My solution: fully engage with our learning management system and video recorder/server. Brightspace has the capabilities to determine and report if students have interacted with posted content and for how long, Panopto will allow you to determine which students watched any given video, for how long, and the exact timestamp.

My project idea was simple: identify students who demonstrated learning gains from the beginning of the semester to the end and who interacted with the content in a differential manner (so not students who began as ‘A’ students and stayed there by watching/reading/completing every activity to the fullest; nor students who remained ‘C’ students) and then determine the content that they interacted with and for how long.

Moreover, by tracking student interactions with specific content, I hoped to determine if there are items that could be either highlighted for student review or moved to the “optional” portion of a content module; thus streamlining the content organization and facilitating student navigation of the material.

 

Implementation

In the Fall of 2020, our goal was to move as much of our content online as possible in order to support any quarantined students or — in case we fell ill—any faculty member who might have to step in and lead the course.
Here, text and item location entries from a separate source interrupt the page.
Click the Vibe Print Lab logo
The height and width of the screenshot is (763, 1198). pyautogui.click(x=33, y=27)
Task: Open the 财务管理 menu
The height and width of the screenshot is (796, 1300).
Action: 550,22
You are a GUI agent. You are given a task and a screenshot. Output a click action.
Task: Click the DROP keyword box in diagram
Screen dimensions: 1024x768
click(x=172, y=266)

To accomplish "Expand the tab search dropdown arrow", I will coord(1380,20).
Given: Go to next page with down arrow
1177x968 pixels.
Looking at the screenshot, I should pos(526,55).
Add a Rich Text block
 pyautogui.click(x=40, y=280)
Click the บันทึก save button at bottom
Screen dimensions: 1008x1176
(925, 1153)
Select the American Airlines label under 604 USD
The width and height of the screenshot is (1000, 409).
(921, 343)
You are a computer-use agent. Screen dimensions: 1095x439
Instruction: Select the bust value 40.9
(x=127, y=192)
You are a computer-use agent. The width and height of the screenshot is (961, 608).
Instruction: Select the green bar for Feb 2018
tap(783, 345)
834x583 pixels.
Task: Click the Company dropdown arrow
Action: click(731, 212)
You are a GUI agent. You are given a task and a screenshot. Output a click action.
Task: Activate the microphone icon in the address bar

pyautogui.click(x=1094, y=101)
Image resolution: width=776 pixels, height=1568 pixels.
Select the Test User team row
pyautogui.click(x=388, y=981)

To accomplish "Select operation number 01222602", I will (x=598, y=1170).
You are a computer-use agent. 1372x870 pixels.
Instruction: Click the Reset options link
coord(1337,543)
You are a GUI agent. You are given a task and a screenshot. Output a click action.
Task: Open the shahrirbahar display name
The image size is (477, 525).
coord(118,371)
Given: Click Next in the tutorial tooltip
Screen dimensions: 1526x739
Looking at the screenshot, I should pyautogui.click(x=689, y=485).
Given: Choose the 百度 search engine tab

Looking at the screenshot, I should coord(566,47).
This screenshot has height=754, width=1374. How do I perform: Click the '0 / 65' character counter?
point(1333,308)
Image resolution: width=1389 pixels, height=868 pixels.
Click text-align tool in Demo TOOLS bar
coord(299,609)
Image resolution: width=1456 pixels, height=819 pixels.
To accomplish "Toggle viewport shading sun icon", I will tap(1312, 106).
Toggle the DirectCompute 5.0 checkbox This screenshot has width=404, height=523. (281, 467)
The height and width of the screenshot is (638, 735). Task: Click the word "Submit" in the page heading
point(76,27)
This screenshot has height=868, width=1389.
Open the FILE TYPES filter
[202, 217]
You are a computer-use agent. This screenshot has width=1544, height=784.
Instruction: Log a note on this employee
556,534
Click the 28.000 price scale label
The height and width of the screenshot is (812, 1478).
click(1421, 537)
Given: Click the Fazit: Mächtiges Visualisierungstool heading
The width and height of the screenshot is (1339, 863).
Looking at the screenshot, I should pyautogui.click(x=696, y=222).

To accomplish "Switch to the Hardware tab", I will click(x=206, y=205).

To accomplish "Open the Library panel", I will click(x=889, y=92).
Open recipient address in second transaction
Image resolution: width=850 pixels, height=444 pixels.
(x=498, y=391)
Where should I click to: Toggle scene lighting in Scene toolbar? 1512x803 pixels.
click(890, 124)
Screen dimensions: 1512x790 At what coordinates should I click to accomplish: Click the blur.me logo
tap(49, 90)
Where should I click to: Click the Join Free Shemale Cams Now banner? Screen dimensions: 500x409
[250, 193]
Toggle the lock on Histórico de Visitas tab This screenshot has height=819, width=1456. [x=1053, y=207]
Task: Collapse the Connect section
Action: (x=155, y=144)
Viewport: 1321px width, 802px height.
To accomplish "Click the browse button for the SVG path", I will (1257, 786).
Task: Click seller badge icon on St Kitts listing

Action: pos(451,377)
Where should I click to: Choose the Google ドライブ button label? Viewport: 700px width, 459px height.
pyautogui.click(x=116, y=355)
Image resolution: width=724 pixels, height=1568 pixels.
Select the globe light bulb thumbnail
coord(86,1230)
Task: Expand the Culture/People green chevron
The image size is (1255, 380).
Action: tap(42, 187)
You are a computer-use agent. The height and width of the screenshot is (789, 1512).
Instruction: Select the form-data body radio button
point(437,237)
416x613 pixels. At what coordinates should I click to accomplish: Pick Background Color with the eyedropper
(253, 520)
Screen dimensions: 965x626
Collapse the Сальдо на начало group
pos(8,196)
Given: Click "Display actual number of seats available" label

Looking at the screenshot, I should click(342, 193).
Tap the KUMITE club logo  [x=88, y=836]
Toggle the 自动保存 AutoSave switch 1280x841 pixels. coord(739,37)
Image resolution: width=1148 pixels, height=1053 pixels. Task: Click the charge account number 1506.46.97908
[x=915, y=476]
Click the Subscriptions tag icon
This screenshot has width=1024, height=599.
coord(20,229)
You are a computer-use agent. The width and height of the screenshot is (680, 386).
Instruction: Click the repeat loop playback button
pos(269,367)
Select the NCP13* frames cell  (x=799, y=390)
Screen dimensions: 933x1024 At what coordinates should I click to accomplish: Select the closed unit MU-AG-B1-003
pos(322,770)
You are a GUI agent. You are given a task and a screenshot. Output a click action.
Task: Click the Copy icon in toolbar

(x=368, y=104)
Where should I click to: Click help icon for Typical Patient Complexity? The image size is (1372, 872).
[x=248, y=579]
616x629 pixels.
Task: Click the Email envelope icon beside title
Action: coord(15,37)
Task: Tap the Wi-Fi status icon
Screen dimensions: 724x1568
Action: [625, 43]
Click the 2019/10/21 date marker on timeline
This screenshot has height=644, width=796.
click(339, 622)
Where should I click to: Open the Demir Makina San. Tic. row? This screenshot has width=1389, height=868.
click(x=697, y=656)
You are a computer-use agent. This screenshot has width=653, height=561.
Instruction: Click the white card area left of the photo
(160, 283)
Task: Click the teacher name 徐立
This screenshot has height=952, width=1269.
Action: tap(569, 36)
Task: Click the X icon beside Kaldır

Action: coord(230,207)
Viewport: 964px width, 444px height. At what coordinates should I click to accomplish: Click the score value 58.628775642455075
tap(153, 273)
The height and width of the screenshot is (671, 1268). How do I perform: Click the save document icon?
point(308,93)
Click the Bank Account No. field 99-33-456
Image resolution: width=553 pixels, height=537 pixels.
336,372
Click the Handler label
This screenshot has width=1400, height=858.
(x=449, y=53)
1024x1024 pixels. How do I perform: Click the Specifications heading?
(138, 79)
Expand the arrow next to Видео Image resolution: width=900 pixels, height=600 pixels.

By Fall 2021, I realized that I could leverage this same technology to try to answer “Where should I start?” in a quantifiable way. To generate the data I needed I did the following:

  1. Panopto: Many of our short videos were hosted on other platforms, so we used a capture program to move all videos to Panopto— thus enabling tracking of student viewing. This was approximately 25 videos.
  2. Brightspace data: I began working with Lauren and Becky to generate and parse the big data sets that we could get out of Brightspace relating to the course. Here we hit a snag: despite the fact that Brightspace was tracking student clicks on content and time spent with content; upon data retrieval, all of that was lumped into single categories called “content completed” and “total time spent in content”.
Screen capture of course headers

Headers from Brightspace datadump

This is not fine-grained enough for me to answer “where do I start?” as all I can determine is how many of my 392 content items students interacted with (but not which ones); and the total time per students for all items (for example, 1592 minutes). This is not tremendously helpful: A student could have been reviewing the same set of PowerPoint slides for 1600 minutes during the first week of class from all that I could tell from this dataset. Instead, I needed to determine:

  1. Which specific content items did students interact with
  2. When (the actual date timestamp)
  3. For how long

This type of data should allow me to determine, for example, that students that reviewed slides and watched a particular video prior to the quiz performed better than students that only watched a video.

Thanks to the tireless efforts of Lauren and Becky, I believe that soon we (and by ‘we’ I mean ‘Lauren and Becky’) will be able to use a more advanced data retrieval tool to mine that fine-grained data.

Assessment

Without the fine-grained dataset, assessment becomes impossible; however, once in hand, I should be able to directly compare timestamp and length of the engagement period of student interactions with specific content modules to student performance on related course assessments (quizzes and exams).

Reflections and Next Steps

This summer, I will reorganize the BIO143 content and course pages to facilitate fine-grained data retrieval and to enhance ease of student navigation of the course page (not always congruent goals). Then, using the dataset from this upcoming fall 2022 student cohort in conjunction with those from the past two years, I should be able to identify which activities successful students engaged with, when, and for how long. This should finally allow me to definitively answer future students when asked “Where do I start”?.